> Work request 1
In the blackcurrant text, since when has the plant been cultivated for its berries?
> Work request 2
Name every region where, according to the blackcurrant text, the plant is common.
> Work request 3
Resume the blackcurrant text right after its last sentence.

Blackcurrant

The Blackcurrant (Ribes nigrum) is a species of the genus Ribes in the family Grossulariaceae. It is a berry that ripens early, is easy to cultivate and is valued for its high vitamin C content. It is common throughout Europe (mainly in northern and central areas), the Caucasus, Siberia, Central Asia and Mongolia. It mostly grows in damp mixed forests, in coastal undergrowth, on riverbanks and in stream valleys. The soils it prefers are usually deep and rich in humus. It withstands the cold of winter and grows well in shaded areas, but does not like draughts or low humidity. It has been cultivated for its berries since the 17th century. The berries are eaten raw or used to make syrup, jam, wine, juice and more. The leaves are used to preserve a variety of vegetables.

What do blackcurrants contain?
2.5 dl of blackcurrants contain as much vitamin C as a small orange. Research has shown that the quantity of vitamins remains more or less the same when the blackcurrants are processed and preserved. They also contain antioxidants, which improve resistance to illness.

(Collected data)
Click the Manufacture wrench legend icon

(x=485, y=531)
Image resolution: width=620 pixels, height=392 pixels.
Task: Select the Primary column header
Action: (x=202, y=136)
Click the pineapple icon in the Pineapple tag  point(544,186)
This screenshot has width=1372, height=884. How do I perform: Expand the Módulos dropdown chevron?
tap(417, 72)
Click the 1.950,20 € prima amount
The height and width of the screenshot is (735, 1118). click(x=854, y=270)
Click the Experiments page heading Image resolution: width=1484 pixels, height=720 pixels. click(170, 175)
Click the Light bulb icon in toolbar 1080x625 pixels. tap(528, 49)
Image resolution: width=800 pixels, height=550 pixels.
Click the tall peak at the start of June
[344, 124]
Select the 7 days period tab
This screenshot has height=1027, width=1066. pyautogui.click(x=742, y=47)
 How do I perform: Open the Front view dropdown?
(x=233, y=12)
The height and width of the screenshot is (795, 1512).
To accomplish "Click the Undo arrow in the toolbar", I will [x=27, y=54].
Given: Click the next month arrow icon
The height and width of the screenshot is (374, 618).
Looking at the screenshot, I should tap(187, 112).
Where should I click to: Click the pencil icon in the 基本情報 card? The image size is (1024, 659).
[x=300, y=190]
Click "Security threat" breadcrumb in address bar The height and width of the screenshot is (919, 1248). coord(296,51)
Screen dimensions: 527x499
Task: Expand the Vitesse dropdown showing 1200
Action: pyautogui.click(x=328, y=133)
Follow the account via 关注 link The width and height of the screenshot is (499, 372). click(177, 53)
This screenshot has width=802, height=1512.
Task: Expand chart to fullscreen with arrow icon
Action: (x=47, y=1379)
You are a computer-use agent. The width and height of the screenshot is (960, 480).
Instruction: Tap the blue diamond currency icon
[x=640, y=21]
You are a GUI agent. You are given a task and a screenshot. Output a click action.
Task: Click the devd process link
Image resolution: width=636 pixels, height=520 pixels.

> Expected output 1
Since the 17th century.

> Expected output 2
Europe (mainly northern and central areas), the Caucasus, Siberia, Central Asia and Mongolia.

> Expected output 3
What are the benefits of blackcurrants?
Blackcurrant berries and leaves are used to treat colds, kidney stones and kidney and bladder infections. Blackcurrants improve blood pressure and remove the salts created by joint inflammation. The skins of the berries contain anthocyanin, which gives the berries their red, purple or blue colour and slows down the development of cancer cells. Blackcurrant seeds are rich in vitamin C, carotenoids and phytoncides. The latter are antimicrobial allelochemic volatile organic compounds derived from plants.